⟨

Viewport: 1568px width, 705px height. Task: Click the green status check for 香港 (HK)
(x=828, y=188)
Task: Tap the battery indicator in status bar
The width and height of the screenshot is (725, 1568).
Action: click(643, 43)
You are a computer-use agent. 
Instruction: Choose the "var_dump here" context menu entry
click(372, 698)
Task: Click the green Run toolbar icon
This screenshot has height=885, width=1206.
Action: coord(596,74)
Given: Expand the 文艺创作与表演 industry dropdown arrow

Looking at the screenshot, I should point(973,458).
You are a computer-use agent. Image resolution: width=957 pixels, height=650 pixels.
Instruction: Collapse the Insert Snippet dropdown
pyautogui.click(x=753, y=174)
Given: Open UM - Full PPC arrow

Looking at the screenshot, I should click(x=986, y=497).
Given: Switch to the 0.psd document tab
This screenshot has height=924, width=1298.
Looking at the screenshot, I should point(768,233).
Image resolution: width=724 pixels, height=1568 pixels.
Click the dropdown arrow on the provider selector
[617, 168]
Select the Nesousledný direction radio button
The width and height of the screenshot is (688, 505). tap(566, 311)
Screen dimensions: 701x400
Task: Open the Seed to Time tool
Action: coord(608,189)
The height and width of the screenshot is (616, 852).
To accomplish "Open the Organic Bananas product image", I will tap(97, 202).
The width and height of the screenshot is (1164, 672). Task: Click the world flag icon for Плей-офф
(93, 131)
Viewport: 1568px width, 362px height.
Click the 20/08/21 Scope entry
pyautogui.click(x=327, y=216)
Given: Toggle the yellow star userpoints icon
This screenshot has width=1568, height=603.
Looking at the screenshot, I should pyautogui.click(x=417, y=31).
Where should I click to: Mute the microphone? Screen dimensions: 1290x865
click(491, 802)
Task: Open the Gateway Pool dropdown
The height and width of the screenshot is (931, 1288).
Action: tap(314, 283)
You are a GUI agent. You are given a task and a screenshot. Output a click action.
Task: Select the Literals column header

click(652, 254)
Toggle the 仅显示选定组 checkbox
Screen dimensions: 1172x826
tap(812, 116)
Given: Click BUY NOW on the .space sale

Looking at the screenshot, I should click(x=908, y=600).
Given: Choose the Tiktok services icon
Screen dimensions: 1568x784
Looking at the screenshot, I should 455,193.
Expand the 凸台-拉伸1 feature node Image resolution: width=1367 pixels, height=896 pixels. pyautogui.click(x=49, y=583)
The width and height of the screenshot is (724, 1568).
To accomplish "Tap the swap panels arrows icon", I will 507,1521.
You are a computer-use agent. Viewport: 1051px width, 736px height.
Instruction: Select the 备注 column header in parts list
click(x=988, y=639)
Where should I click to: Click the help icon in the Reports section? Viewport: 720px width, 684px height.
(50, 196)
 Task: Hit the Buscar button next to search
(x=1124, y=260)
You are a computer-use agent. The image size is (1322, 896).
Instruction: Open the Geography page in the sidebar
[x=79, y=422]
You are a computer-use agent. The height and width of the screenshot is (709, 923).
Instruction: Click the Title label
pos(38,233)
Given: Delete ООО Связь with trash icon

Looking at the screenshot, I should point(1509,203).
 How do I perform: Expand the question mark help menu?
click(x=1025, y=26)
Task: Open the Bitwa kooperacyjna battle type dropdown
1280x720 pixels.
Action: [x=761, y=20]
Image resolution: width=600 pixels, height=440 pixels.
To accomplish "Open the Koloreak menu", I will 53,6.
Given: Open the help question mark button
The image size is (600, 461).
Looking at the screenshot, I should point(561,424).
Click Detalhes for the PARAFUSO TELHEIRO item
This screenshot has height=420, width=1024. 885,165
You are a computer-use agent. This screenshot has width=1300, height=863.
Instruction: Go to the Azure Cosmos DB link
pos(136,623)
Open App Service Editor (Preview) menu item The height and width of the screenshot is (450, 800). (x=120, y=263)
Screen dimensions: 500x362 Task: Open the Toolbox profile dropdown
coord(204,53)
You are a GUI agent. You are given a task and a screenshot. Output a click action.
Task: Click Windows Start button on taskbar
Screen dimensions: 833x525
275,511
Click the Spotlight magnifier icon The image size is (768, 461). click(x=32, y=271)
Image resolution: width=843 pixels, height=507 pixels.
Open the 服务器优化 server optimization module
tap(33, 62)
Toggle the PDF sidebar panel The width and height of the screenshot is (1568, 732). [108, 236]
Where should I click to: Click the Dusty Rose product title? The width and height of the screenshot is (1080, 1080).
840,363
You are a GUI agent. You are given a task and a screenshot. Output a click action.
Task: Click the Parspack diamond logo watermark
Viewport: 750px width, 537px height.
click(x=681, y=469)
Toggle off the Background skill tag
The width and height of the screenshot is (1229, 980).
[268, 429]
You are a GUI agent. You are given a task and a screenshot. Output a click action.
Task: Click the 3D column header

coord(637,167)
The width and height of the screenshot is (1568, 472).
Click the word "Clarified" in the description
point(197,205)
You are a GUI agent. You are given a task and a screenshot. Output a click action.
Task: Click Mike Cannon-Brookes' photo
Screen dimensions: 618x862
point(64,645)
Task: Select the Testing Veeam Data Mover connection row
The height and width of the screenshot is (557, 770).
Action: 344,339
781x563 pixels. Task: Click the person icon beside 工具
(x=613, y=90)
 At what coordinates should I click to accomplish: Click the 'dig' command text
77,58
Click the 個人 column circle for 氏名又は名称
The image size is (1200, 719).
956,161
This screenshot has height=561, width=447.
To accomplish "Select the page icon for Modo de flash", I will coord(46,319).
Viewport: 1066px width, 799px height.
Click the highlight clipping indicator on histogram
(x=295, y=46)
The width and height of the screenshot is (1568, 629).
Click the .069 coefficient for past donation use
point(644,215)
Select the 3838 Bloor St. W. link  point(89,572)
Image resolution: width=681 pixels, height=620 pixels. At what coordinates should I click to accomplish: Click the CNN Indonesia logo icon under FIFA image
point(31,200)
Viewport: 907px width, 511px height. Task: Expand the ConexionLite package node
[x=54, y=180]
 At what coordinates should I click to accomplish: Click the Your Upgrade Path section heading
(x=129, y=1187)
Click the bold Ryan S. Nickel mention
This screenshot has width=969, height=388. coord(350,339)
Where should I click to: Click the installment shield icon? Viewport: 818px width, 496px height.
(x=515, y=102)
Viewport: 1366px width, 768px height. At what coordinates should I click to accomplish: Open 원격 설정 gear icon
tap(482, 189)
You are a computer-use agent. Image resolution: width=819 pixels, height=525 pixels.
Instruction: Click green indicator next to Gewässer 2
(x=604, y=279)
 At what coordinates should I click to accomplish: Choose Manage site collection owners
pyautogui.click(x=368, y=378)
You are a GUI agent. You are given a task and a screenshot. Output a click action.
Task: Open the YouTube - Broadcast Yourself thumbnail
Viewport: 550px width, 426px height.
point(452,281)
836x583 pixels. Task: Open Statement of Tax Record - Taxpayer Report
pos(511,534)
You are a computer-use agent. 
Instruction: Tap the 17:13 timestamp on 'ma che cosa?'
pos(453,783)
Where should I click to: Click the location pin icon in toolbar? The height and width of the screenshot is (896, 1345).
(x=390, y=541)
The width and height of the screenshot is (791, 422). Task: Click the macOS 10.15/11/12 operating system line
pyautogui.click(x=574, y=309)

⟩

- _Your instructions_: The answer must be every line of the records above that holds the word "computer".

- _Reply_:
You are a computer-use agent. 
You are a computer-use agent. Image resolution: width=957 pixels, height=650 pixels.
You are a computer-use agent. Viewport: 1051px width, 736px height.
You are a computer-use agent. The image size is (1322, 896).
You are a computer-use agent. The height and width of the screenshot is (709, 923).
You are a computer-use agent. This screenshot has width=1300, height=863.
You are a computer-use agent. Image resolution: width=819 pixels, height=525 pixels.
You are a computer-use agent. 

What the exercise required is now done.